■ GIVEN TEXT
I've never used AI to code, I'm a software architect and currently assume I get little value out of an LLM. It would be useful for me if this debate had a vaguely engineering-smelling quality to it, because its currently just two groups shouting at eachother and handwaving criticism away.
If you actually deal with AI generated problems, I love it, please make a post about it so we have something concrete to point to.
PRs where somebody who clearly doesn't know the tech being used well enough, or enough about how the complex app they're working on really works, thus isn't able to determine a good design from a bad one for the feature they're working on, but has AI*-assisted themselves to something which "works", can become an absolute death spiral.
I wasted so much work time trying to steer one of these towards the light, which is very demotivating when design and "why did you do this?" questions are responded to with nothing but another flurry of commits. Even taking the time to fully understand the problem and suggest an alternative design which would fix most of the major issues did nothing (nothing useful must have emerged when that was fed into the coin slot...)
Since I started the review, I ended up becoming the "blocker" for this feature when people started asking why it wasn't landed yet (because I also have my own work to do), to the point where I just hit Approve because I knew it wouldn't work at all for the even more complex use cases I needed to implement in that area soon, so I could just fix/rewrite it then.
From my own experience, the sooner you accept code from an LLM the worse a time you're going to have. If wasn't a good solution or even was the wrong solution from the get-go, no amount of churning away at the code with an LLM will fix it. If you _don't know_ how to fix it yourself, you can't suddenly go from reporting your great progress in stand-ups to "I have nothing" - maybe backwards progress is one of those new paradigms we'll have to accept?

■ COLLECTED MATERIAL
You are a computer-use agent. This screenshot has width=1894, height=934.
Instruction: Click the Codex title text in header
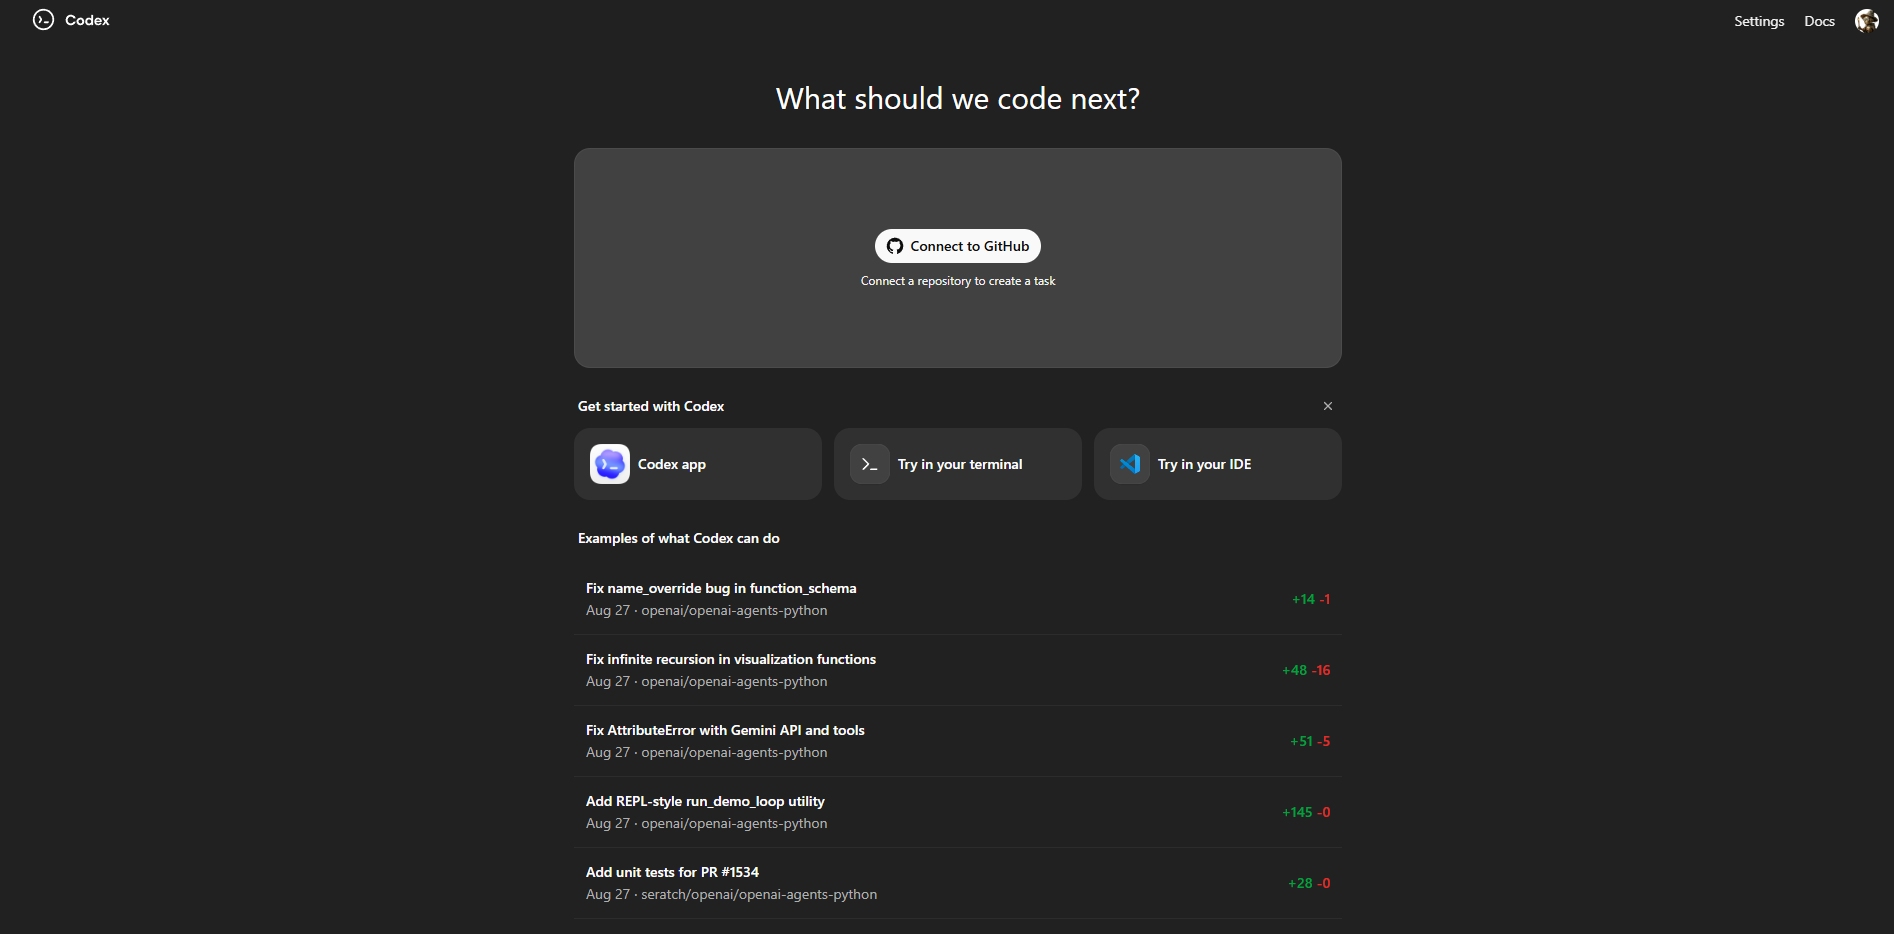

■ WHAT YOU WILL DO
1. In the forum post, what did the writer finally do with the pull request after becoming the "blocker" for the feature?
2. Rewrite the part of the forum post from "PRs where somebody" up to and including "the coin slot...)", with "flurry" replaced by "barrage".

■ ANSWERS TO THE PROBLEMS
1. The writer hit Approve.

2.
PRs where somebody who clearly doesn't know the tech being used well enough, or enough about how the complex app they're working on really works, thus isn't able to determine a good design from a bad one for the feature they're working on, but has AI*-assisted themselves to something which "works", can become an absolute death spiral.
I wasted so much work time trying to steer one of these towards the light, which is very demotivating when design and "why did you do this?" questions are responded to with nothing but another barrage of commits. Even taking the time to fully understand the problem and suggest an alternative design which would fix most of the major issues did nothing (nothing useful must have emerged when that was fed into the coin slot...)